*REQUIRED ACTION*:
If a line in the listing carries the word "height", return a copy of that line.

(Beginning of RECORDS FOR PROCESSING)

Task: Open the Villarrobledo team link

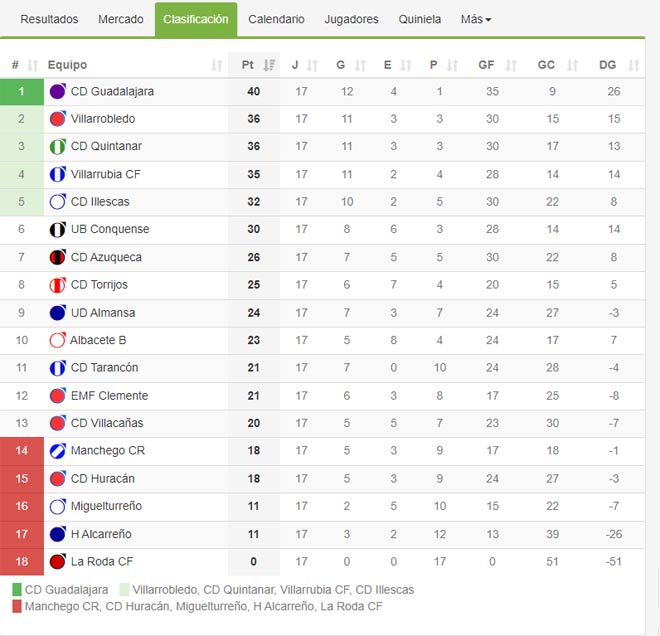Action: pyautogui.click(x=103, y=119)
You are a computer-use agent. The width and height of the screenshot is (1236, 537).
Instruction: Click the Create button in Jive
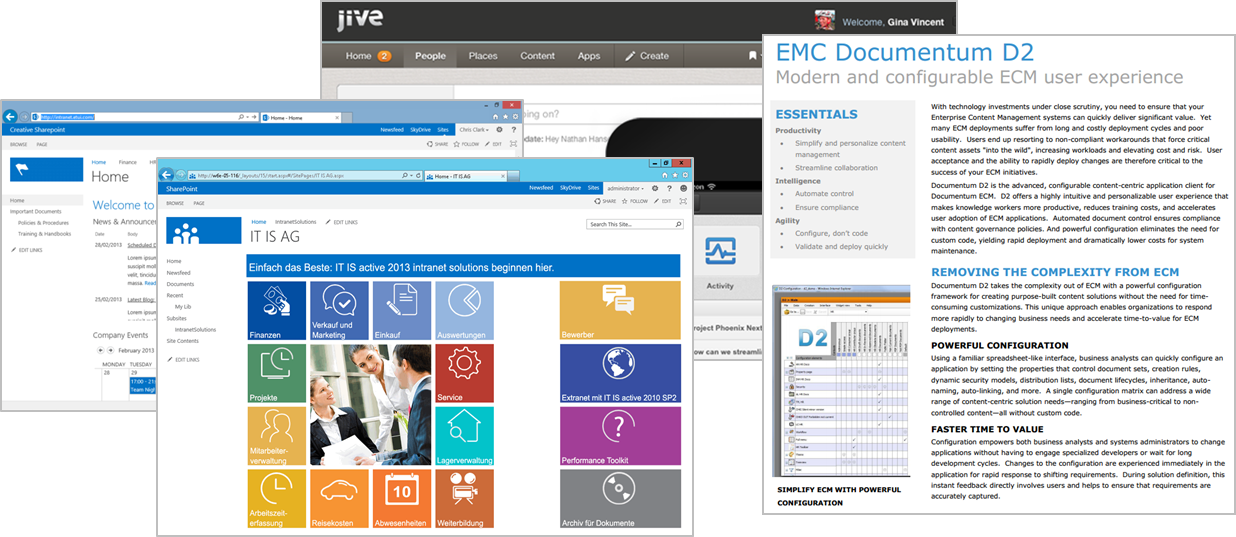647,56
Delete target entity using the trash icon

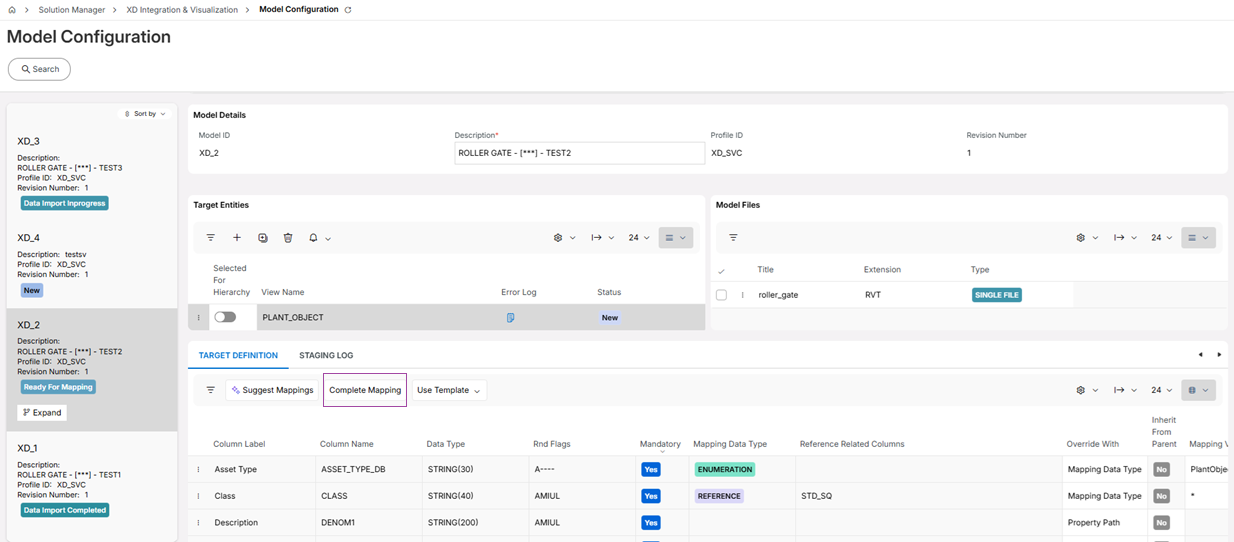288,238
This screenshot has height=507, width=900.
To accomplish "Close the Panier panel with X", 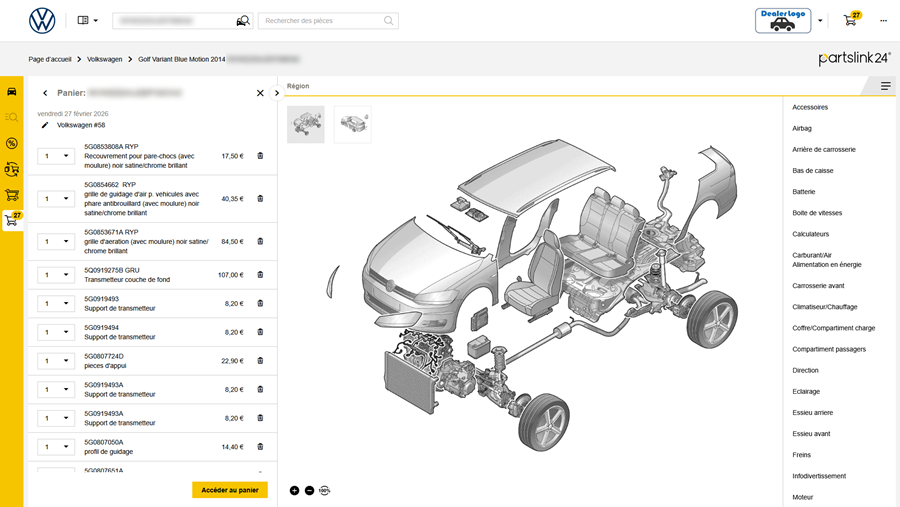I will (260, 93).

(End of RECORDS FOR PROCESSING)

*ANSWER*:
You are a computer-use agent. The width and height of the screenshot is (1236, 537).
This screenshot has height=507, width=900.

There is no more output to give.